In 2013, astronomers discovered a couple of rings around Chariklo, a body known as a centaur that orbits the sun between Saturn and Uranus. In 2017, a ring was discovered around another Kuiper belt object, Haumea, also from dimming during a stellar occultation. But those rings are fairly close to their worlds.

In 1848, Édouard Roche, a French astronomer, calculated what is now known as the Roche limit. Material orbiting closer than this distance would tend to be pulled apart by tidal forces exerted by the parent body. Thus, a ring within the Roche limit would tend to remain a ring, while a ring of debris outside the Roche limit would usually coalesce into a moon.

The rings around the giant planets of the solar system — Jupiter, Saturn, Uranus and Neptune — generally fit within the constraints of the Roche limit. Among the distant smaller worlds, Chariklo’s rings actually lie a bit beyond the Roche limit. The ring around Haumea is within the limit.

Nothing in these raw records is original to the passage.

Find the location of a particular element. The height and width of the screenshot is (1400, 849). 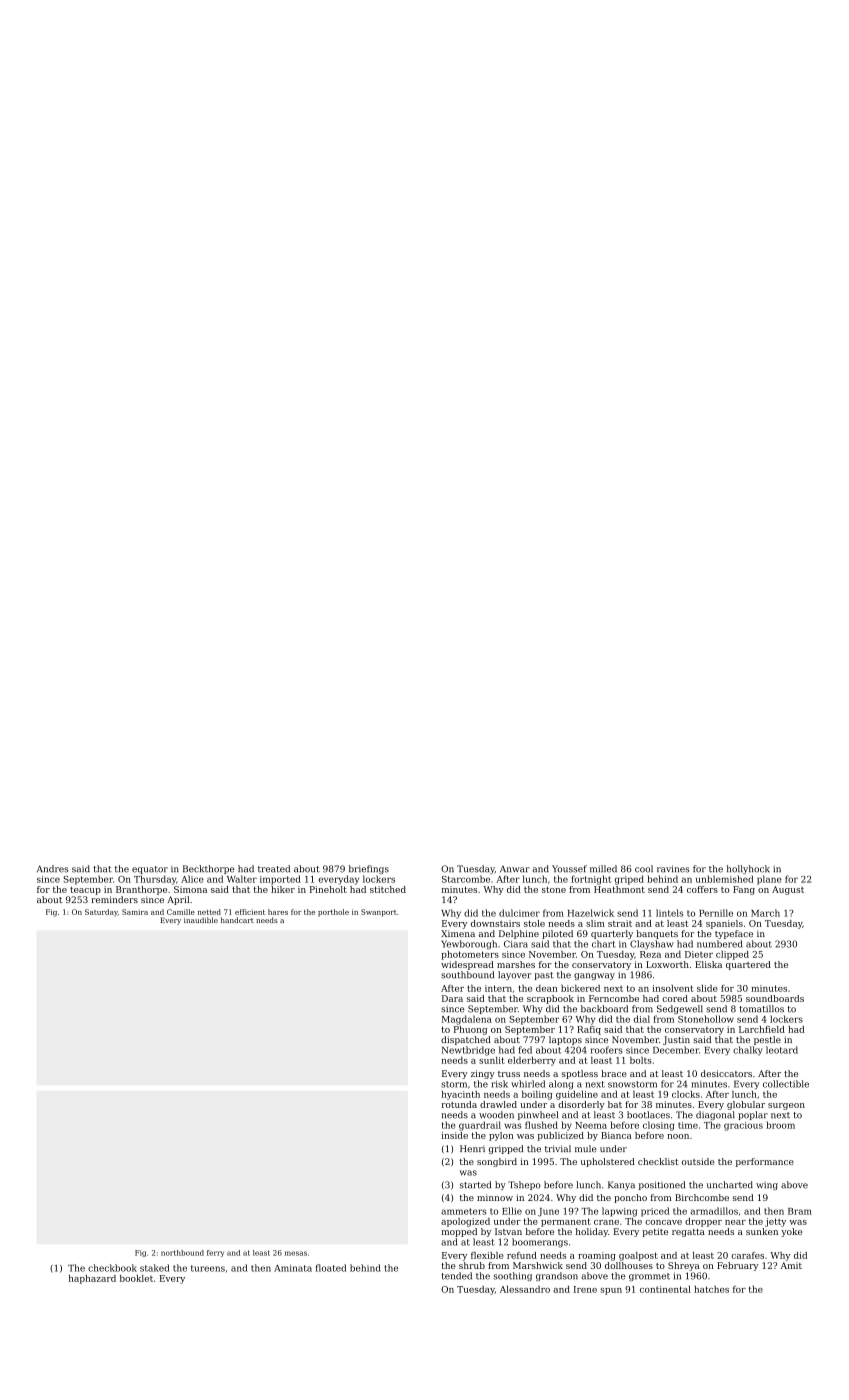

Youssef is located at coordinates (569, 869).
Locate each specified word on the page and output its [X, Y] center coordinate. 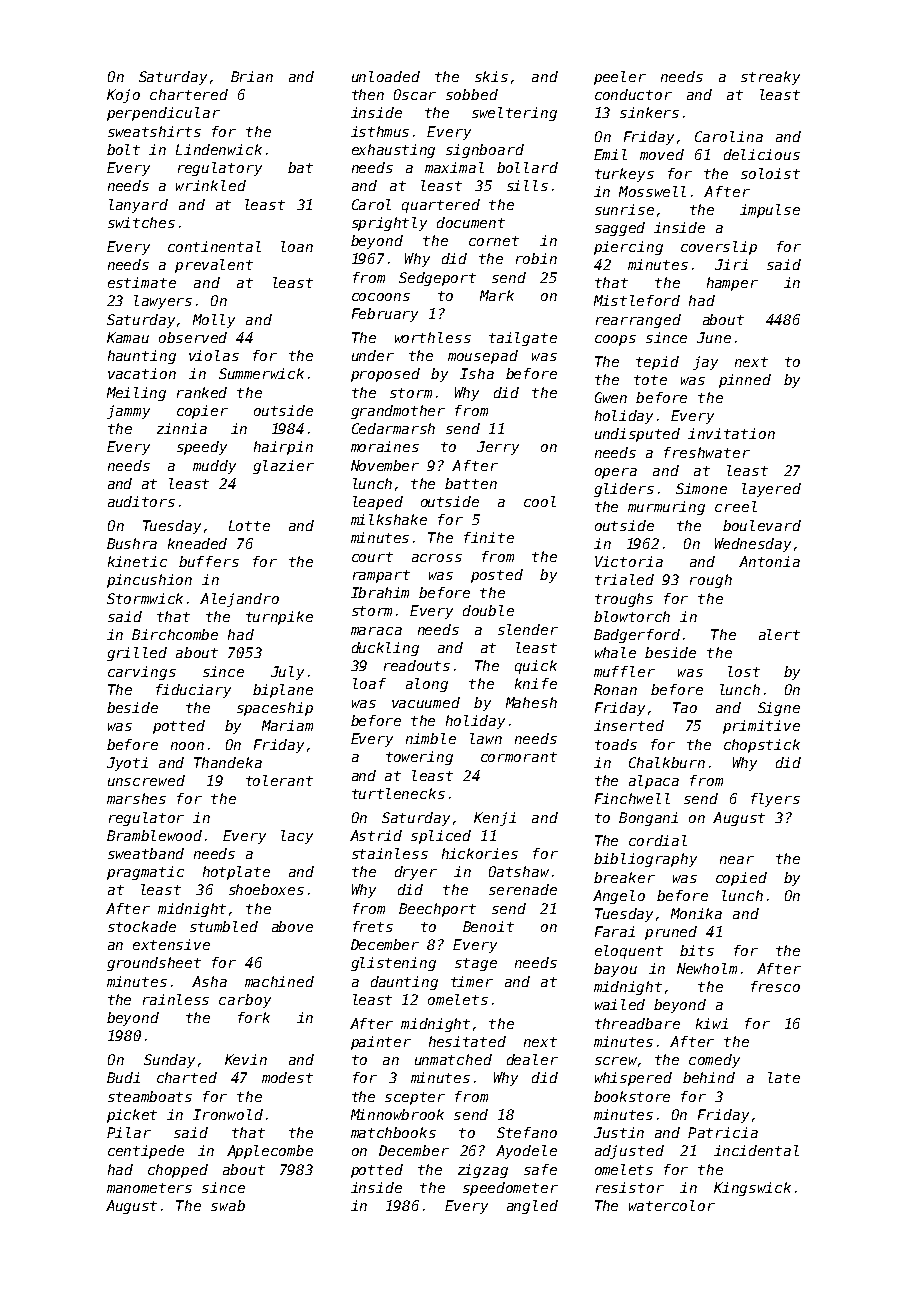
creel [736, 506]
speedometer [510, 1189]
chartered [189, 94]
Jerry [498, 448]
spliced [441, 837]
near [737, 860]
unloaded [386, 76]
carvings [142, 673]
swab [228, 1205]
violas [214, 355]
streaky [770, 78]
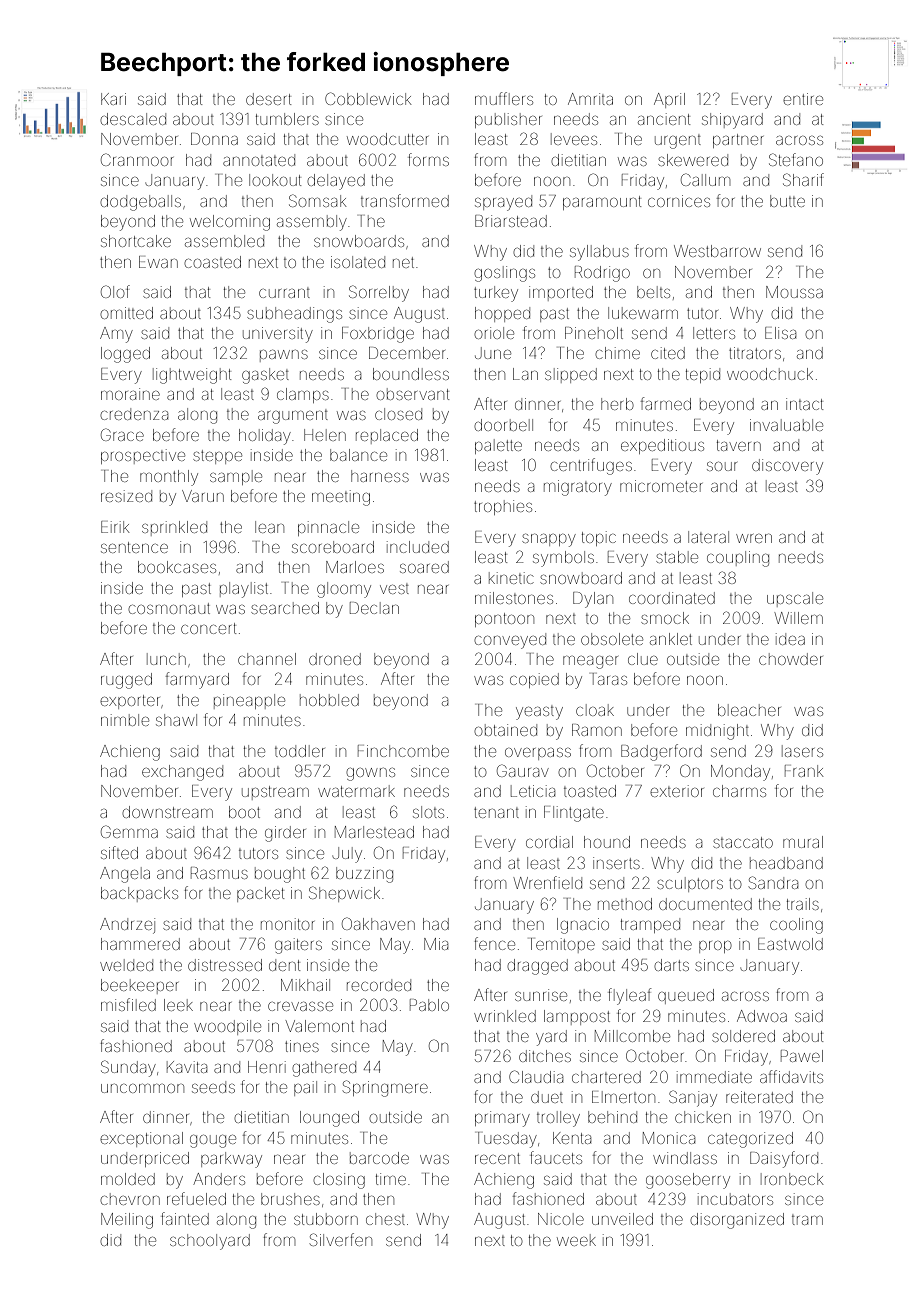 The image size is (924, 1308). I want to click on entire, so click(803, 99).
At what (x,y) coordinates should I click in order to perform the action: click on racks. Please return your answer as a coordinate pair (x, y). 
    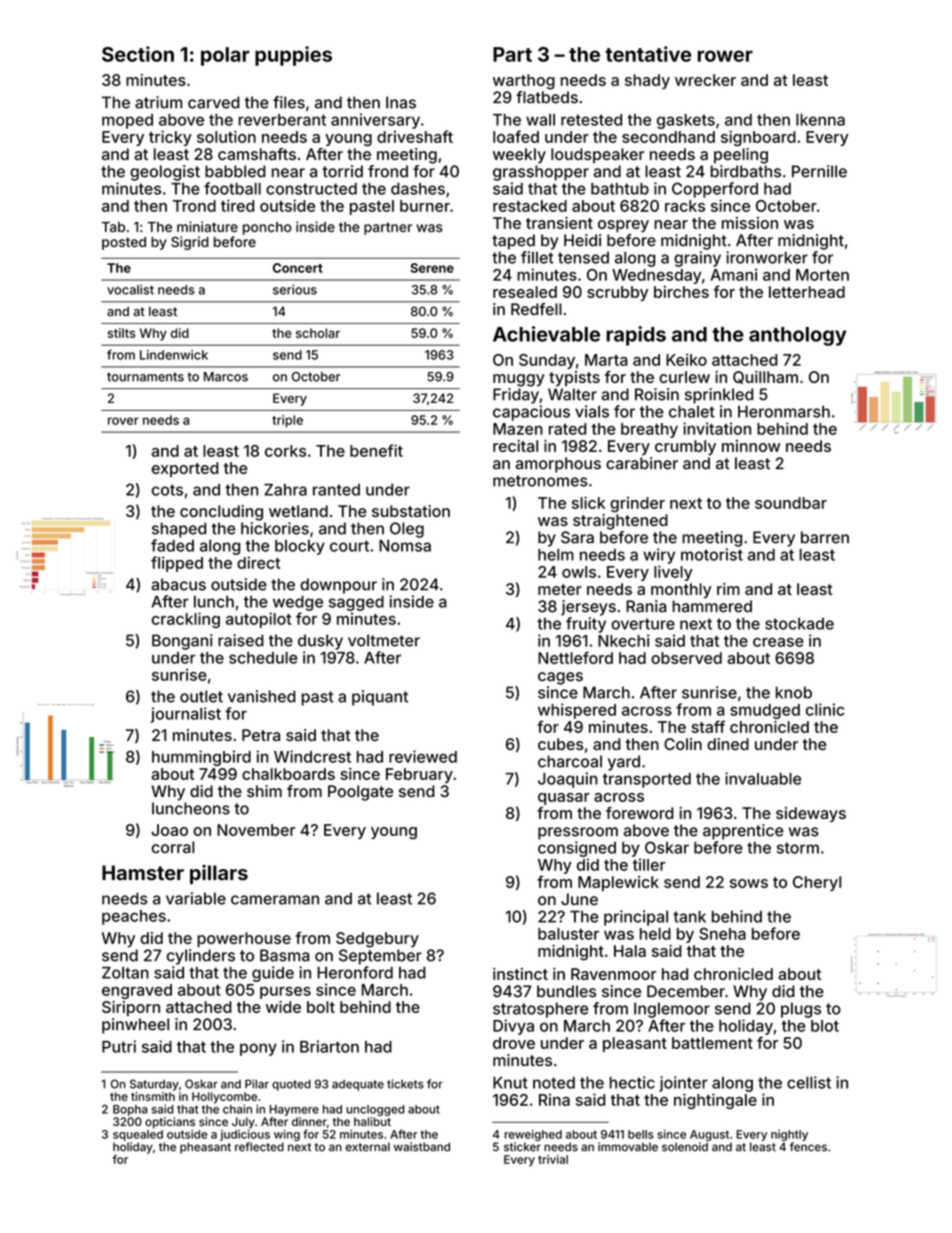
    Looking at the image, I should click on (685, 206).
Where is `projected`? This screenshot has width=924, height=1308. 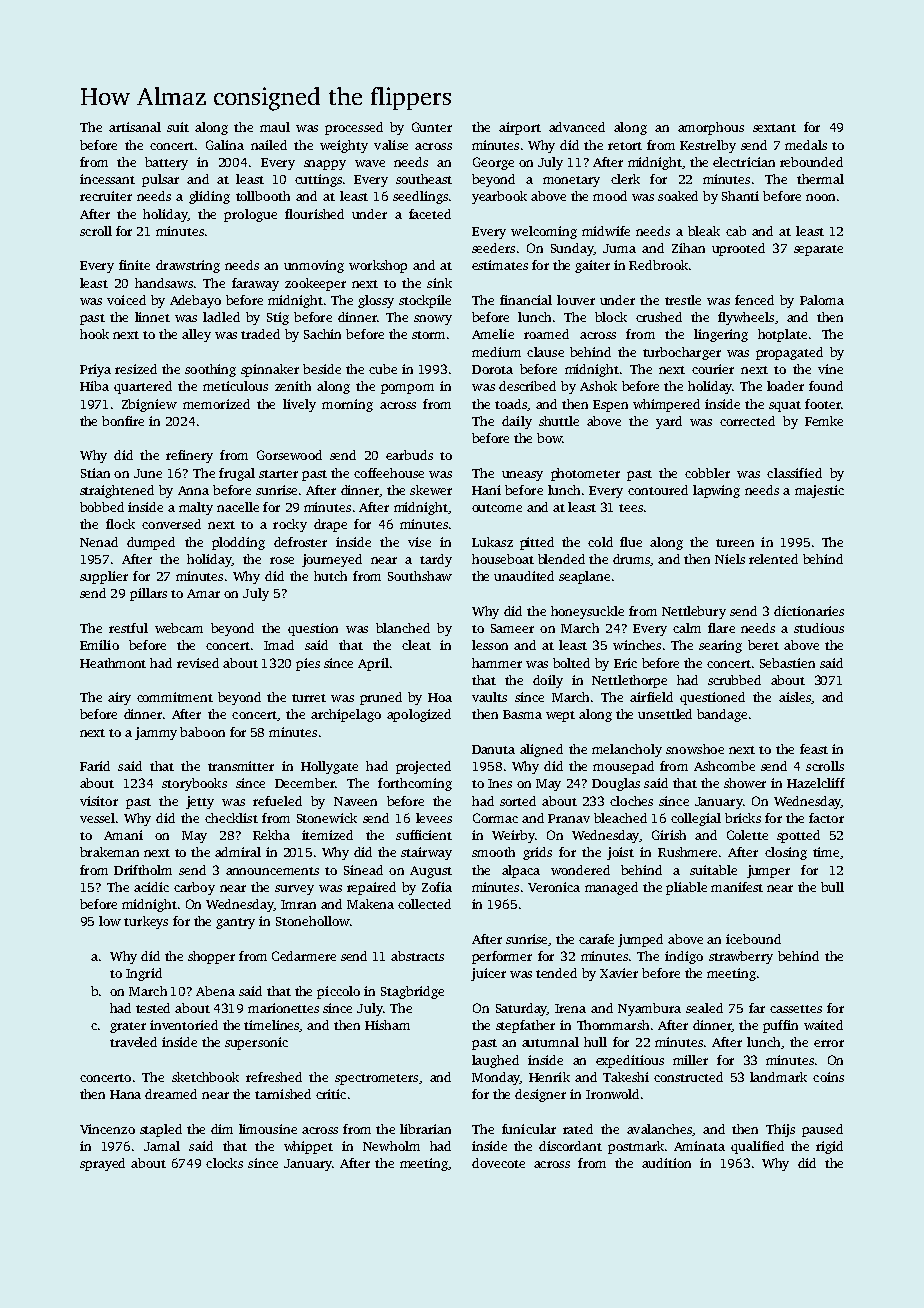
projected is located at coordinates (423, 767).
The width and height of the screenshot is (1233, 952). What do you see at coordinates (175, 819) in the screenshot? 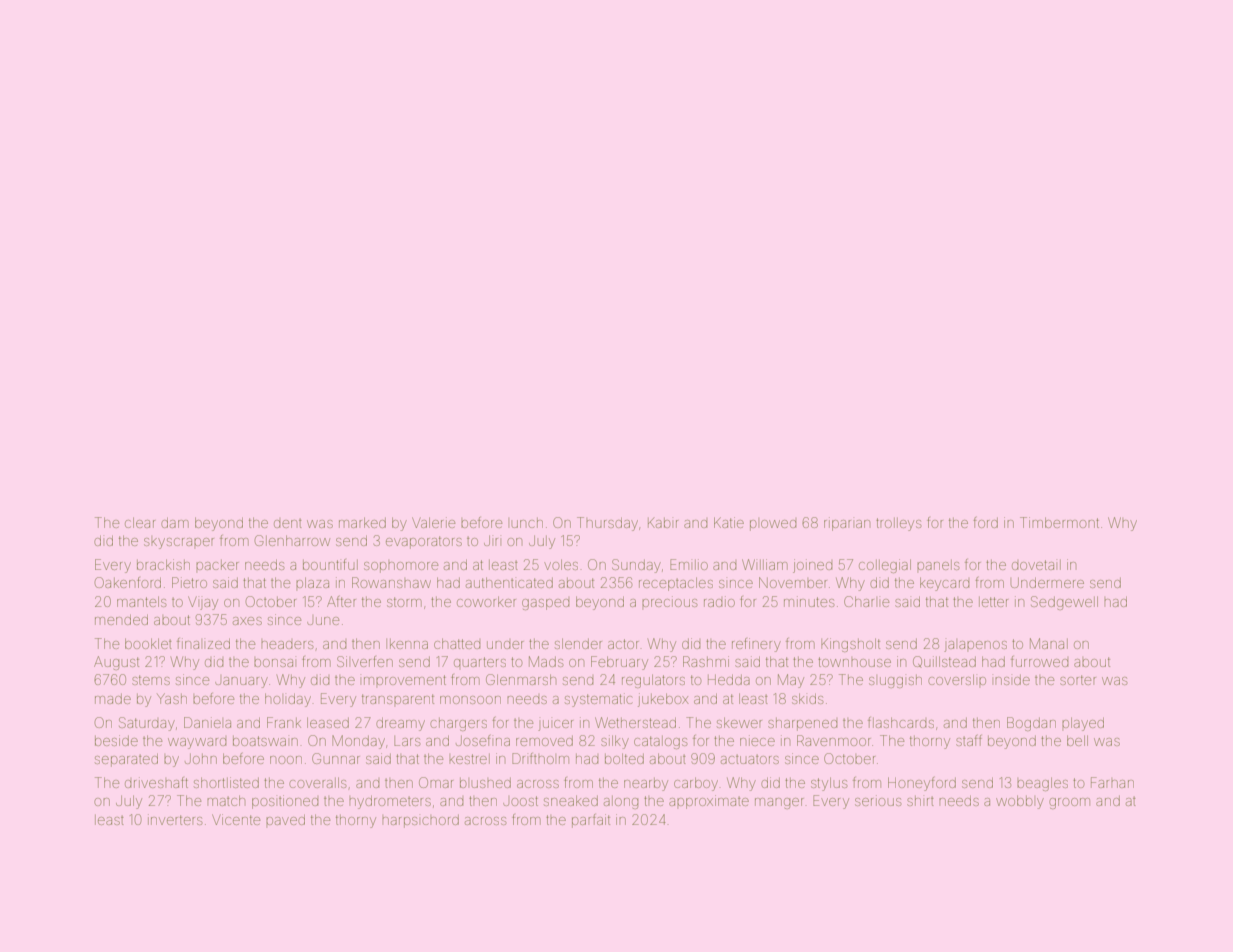
I see `inverters` at bounding box center [175, 819].
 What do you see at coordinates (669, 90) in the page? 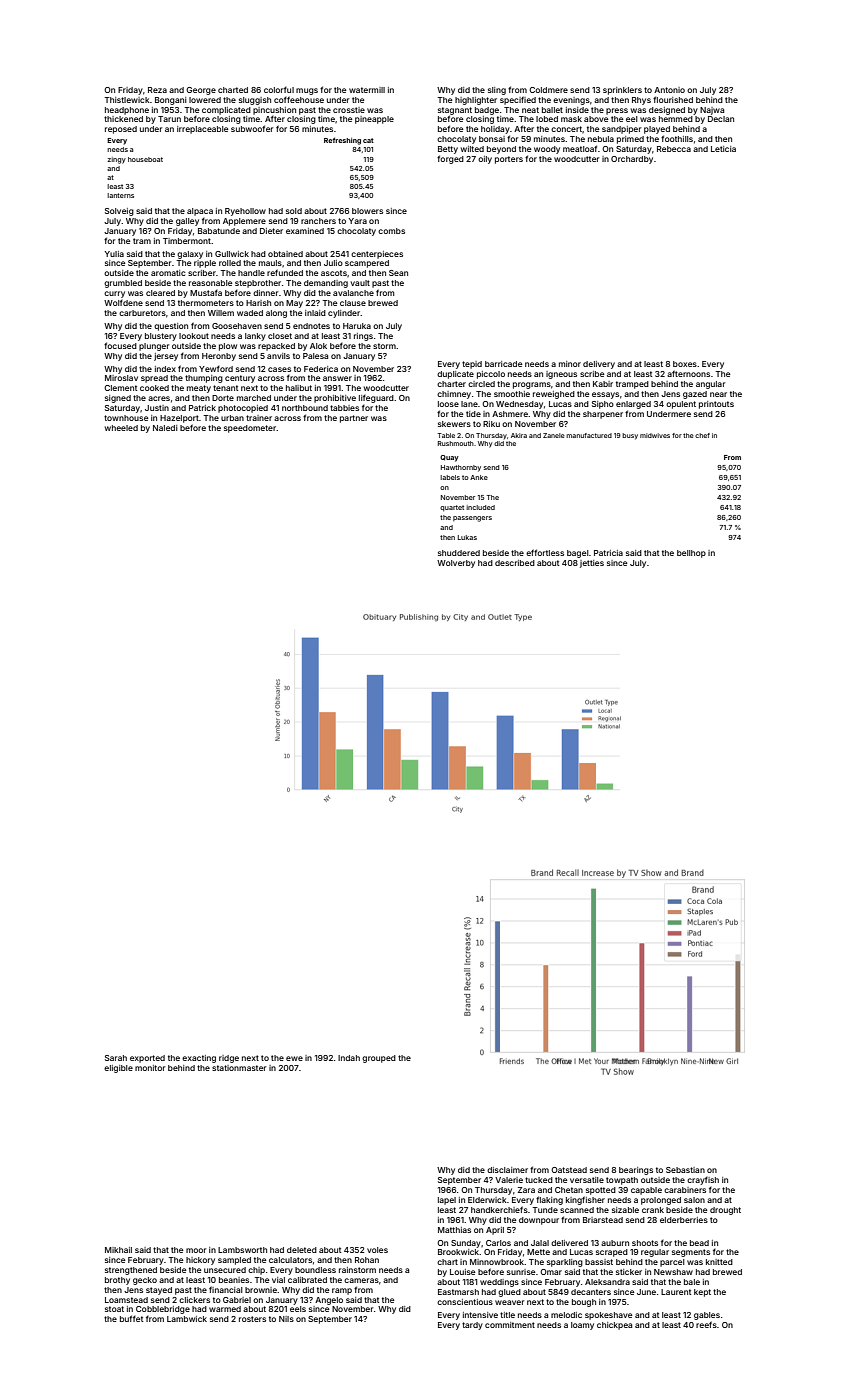
I see `Antonio` at bounding box center [669, 90].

Then there is the Quaoar ring.

At a distance of 2,500 miles, it is way beyond the Roche limit, which the scientists calculated to be 1,100 miles. At that distance, according to the physics underlying Roche’s calculations, the particles should have coalesced into a moon in 10 to 20 years, Dr. Morgado said.

“It really shouldn’t be there,” he said. “We should look at this limit again and better understand how the satellites are formed.”

A potential explanation for Quaoar’s distant ring is the presence of Weywot. The moon may have created gravitational disturbances that prevented the ring particles from accreting into another moon. At the ultracold temperatures in the outer solar system, icy particles are also bouncier and are less likely to stick together when they collide.

Michael E. Brown, an astronomer at the California Institute of Technology who was a co-discoverer of Quaoar in 2002, said the discovery of the ring baffled him.